*Work instructions*: Each line below should be quoted exactly, please.

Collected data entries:

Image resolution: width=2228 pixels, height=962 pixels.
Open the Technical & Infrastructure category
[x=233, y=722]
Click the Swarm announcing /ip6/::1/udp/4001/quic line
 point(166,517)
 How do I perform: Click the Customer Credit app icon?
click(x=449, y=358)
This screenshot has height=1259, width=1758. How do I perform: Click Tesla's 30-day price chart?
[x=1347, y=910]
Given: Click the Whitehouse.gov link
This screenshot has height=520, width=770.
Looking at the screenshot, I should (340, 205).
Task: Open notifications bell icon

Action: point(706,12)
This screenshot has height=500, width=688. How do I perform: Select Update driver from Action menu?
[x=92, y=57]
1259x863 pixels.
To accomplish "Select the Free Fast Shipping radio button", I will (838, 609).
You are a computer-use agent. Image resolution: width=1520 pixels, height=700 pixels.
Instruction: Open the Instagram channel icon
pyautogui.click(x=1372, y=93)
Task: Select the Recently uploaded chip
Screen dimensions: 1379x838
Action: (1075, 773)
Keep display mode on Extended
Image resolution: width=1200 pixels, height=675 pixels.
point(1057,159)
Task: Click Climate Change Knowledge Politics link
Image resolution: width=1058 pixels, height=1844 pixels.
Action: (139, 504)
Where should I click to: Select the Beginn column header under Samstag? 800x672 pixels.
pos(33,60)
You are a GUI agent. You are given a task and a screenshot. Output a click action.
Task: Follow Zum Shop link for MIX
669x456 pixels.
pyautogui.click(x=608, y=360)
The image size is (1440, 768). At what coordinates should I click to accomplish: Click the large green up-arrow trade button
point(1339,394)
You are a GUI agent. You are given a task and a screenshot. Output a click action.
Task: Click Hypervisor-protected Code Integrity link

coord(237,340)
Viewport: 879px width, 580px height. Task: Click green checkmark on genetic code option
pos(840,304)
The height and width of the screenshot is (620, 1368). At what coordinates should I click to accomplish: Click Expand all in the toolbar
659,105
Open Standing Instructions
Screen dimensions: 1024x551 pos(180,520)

*Answer to this task*:
Image resolution: width=2228 pixels, height=962 pixels.
Open the Technical & Infrastructure category
[x=233, y=722]
Click the Swarm announcing /ip6/::1/udp/4001/quic line
 point(166,517)
 How do I perform: Click the Customer Credit app icon?
click(x=449, y=358)
This screenshot has height=1259, width=1758. How do I perform: Click Tesla's 30-day price chart?
[x=1347, y=910]
Given: Click the Whitehouse.gov link
This screenshot has height=520, width=770.
Looking at the screenshot, I should (340, 205).
Task: Open notifications bell icon

Action: point(706,12)
This screenshot has height=500, width=688. How do I perform: Select Update driver from Action menu?
[x=92, y=57]
1259x863 pixels.
To accomplish "Select the Free Fast Shipping radio button", I will (838, 609).
You are a computer-use agent. Image resolution: width=1520 pixels, height=700 pixels.
Instruction: Open the Instagram channel icon
pyautogui.click(x=1372, y=93)
Task: Select the Recently uploaded chip
Screen dimensions: 1379x838
Action: (1075, 773)
Keep display mode on Extended
Image resolution: width=1200 pixels, height=675 pixels.
point(1057,159)
Task: Click Climate Change Knowledge Politics link
Image resolution: width=1058 pixels, height=1844 pixels.
Action: (139, 504)
Where should I click to: Select the Beginn column header under Samstag? 800x672 pixels.
pos(33,60)
You are a GUI agent. You are given a task and a screenshot. Output a click action.
Task: Follow Zum Shop link for MIX
669x456 pixels.
pyautogui.click(x=608, y=360)
The image size is (1440, 768). At what coordinates should I click to accomplish: Click the large green up-arrow trade button
point(1339,394)
You are a GUI agent. You are given a task and a screenshot. Output a click action.
Task: Click Hypervisor-protected Code Integrity link

coord(237,340)
Viewport: 879px width, 580px height. Task: Click green checkmark on genetic code option
pos(840,304)
The height and width of the screenshot is (620, 1368). At what coordinates should I click to accomplish: Click Expand all in the toolbar
659,105
Open Standing Instructions
Screen dimensions: 1024x551 pos(180,520)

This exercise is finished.